• QUOTED TEXT:
The College Hour is doing something different. We are not going to put HBCU's by states, region or in alphabetical order. We are hoping that you stretch your mind and look at a lot these institutions because they all have a lot to offer. Choosing an institution is a very important decision and shouldn't be taken lightly. The majority of students and parents choose a school a lot of times because of financial reasons. Some choose because we don't want to be far from home. I hope you take this thought into consideration. Choose a school on the strength of it's ability to get you where you want to go in life. I say this because there is a prevailing thought that the ice is colder from someone else's refrigerator. This fallacy is further from the truth than people realize. Statistics show from the 2010 Department of Education that over 40 % of African Americans that received Bachelor Degrees came from HBCUs. Over 70% of African American Doctors and Dentist come from HBCU's. Over 50% of African American Engineers come from HBCUs. Now take this thought with you. HBCUs only make up only 3% of Colleges and Universities in this country. These institutions also have close ties to corporations and foundations for employment and for raising capital for their endowment and working capital. HBCUs give a sense of belonging, self pride and the thought of experimenting and failure is just a learning experience of something not to do again and try another approach to get the answer. The College Hour recognizes that HBCU's are not for everyone. If you are thinking about going to College, GO TO COLLEGE. It is one of the greatest experience that you will have in your life.

But, if you decide to go to college, go to a HBCU!!!!!

 

University of the Distrct of Columbia Logo   UDC Mascot

University of the District of Columbia

University of District of Columbia is the only public institution of Higher Learning in DC. Myrtilla Miner founded the Normal School for Colored Girls in 1851. In 1879, the Miner Normal School joined the Washington D. C, Public school system. In 1873, The Washington Normal School was established for white girls. The school was renamed after the first superintendent, James O. Wilson to the Wilson Normal School in 1893.

In 1929, both schools were turned into four year institutions by an act of congress. The Miners Normal School became the Miners Teachers College and the Wilson Normal School became the Wilson Teachers College. Then came Brown vs The Topeka Board of Education in 1954 and that landmark decision change the the two schools and congress acted and merged the two schools and named the new school District of Columbia Teachers College.

• EXERCISE INSTRUCTIONS:
• 1. In the HBCU text, in what year did Myrtilla Miner found the Normal School for Colored Girls?
• 2. Rewrite the HBCU text, beginning at the words "University of District" and stopping after "School in 1893.", with "renamed" changed to "retitled".
• 3. Continue the HBCU text about the University of the District of Columbia from where it stops.

• PROVIDED DATA:
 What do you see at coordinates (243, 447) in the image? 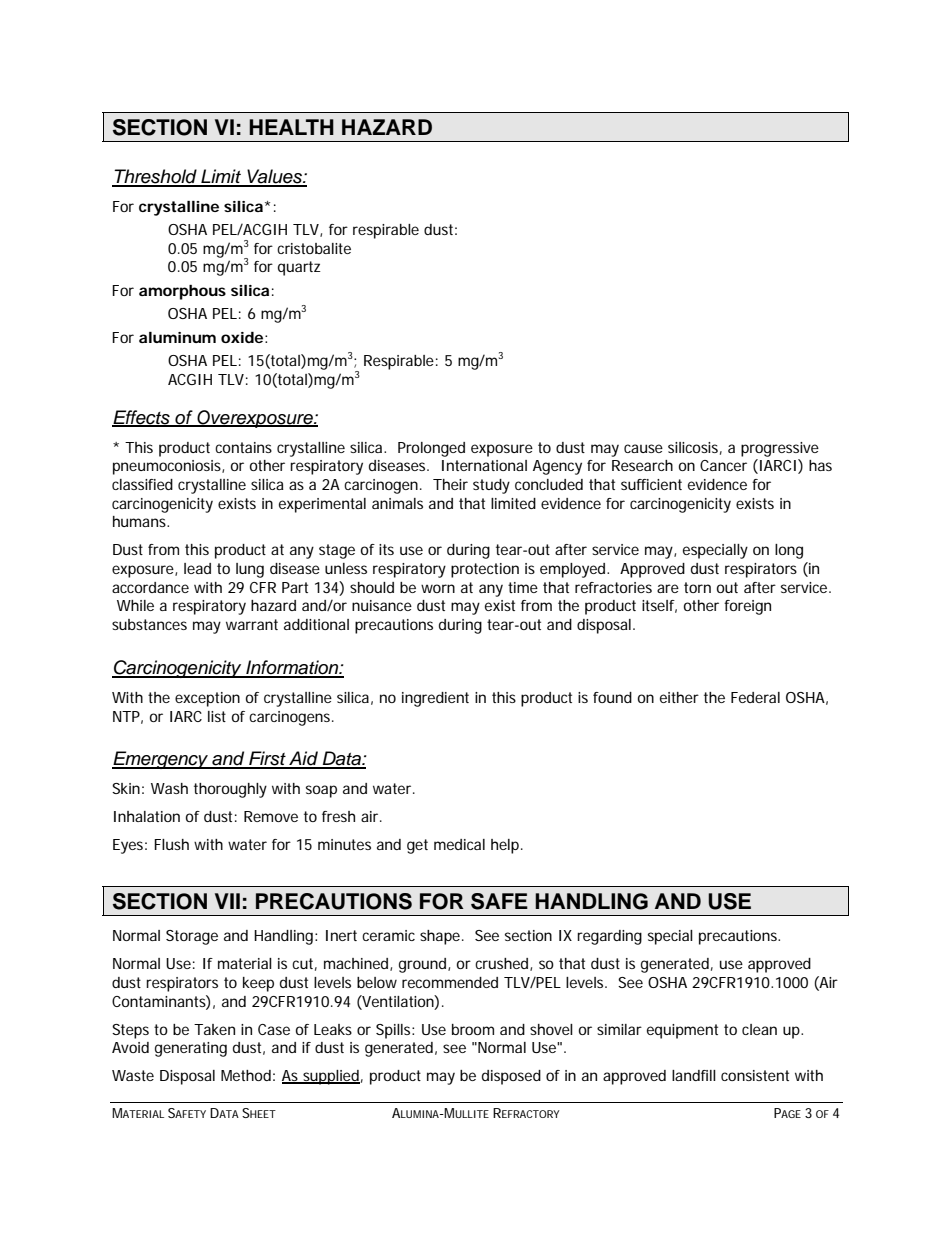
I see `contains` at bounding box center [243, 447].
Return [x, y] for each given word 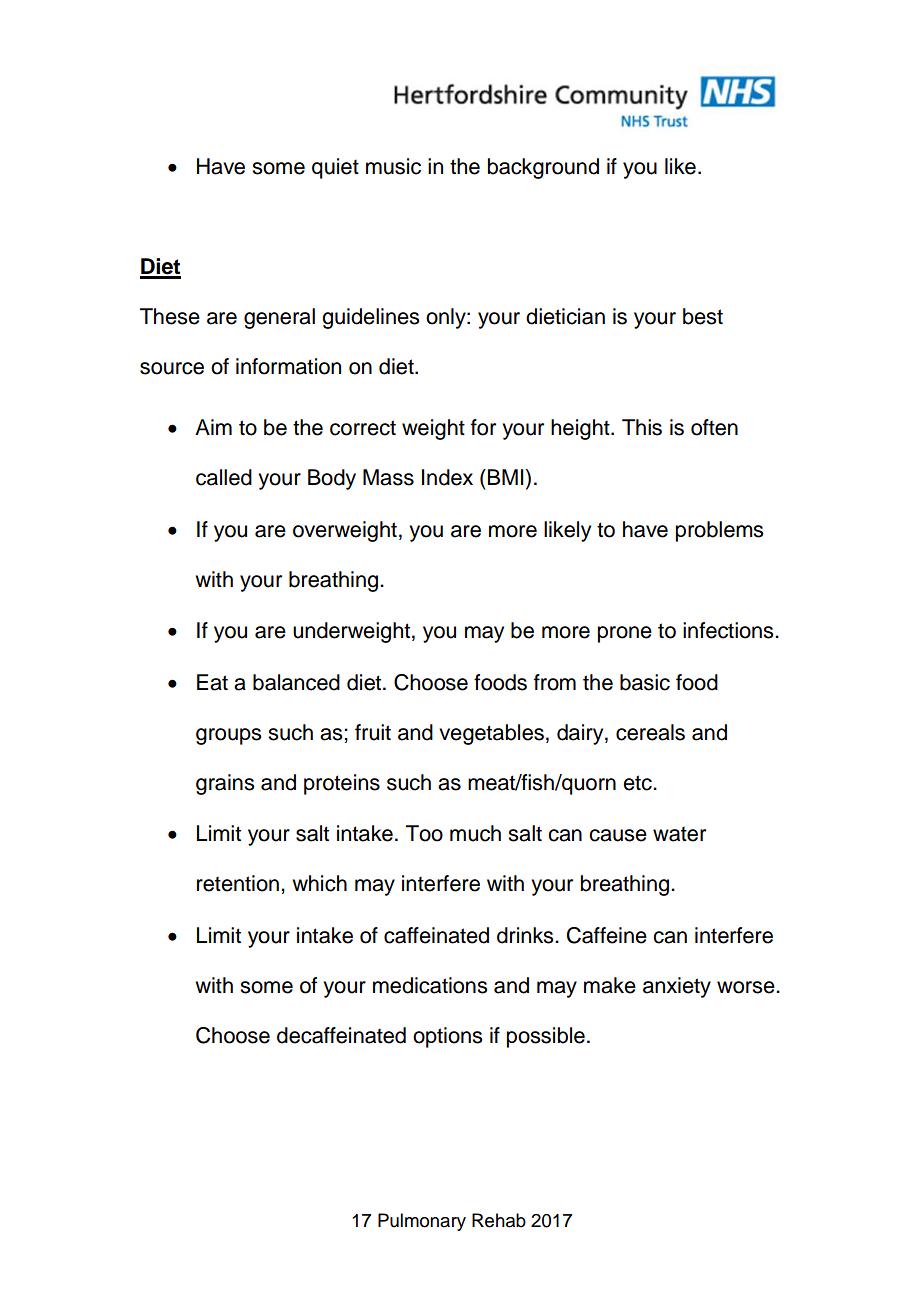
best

• ANSWER LIST:
• 1. 1851

• 2.
University of District of Columbia is the only public institution of Higher Learning in DC. Myrtilla Miner founded the Normal School for Colored Girls in 1851. In 1879, the Miner Normal School joined the Washington D. C, Public school system. In 1873, The Washington Normal School was established for white girls. The school was retitled after the first superintendent, James O. Wilson to the Wilson Normal School in 1893.

• 3.
President Kennedy appointed the Chase Commission in 1963 to see the educational needs of the people of DC. They came up with two more institutions that were needed in Washington, D. C., Federal City College and the Washington Technical Institute. Washington Technical Institute was accredited in 1971, and Federal City College was accredited in 1974 by the Middle States Associations of Colleges and Schools (MACS). The Washingtonians wanted a comprehensive school. In 1974, District of Columbia Teachers college and the Federal City College were placed under the same president. The City Council passed law 1-36 and consolidated all three schools. In May of 1976, began the new District of Columbia Teachers College. The announcement was made August 1, 1977 that Federal City College, Washington Technical Institute and District of Columbia Teachers College are under one administration called the University of District of Columbia. The board appointed Lisle Carleton Carter, Jr., as the president of the University. Under President Carter, 1977, they developed the school into School and Colleges, and a Law School. The University of the District of Columbia has now over 5,000 students and still a growing. If you're ever in the DC area stop by and see this university.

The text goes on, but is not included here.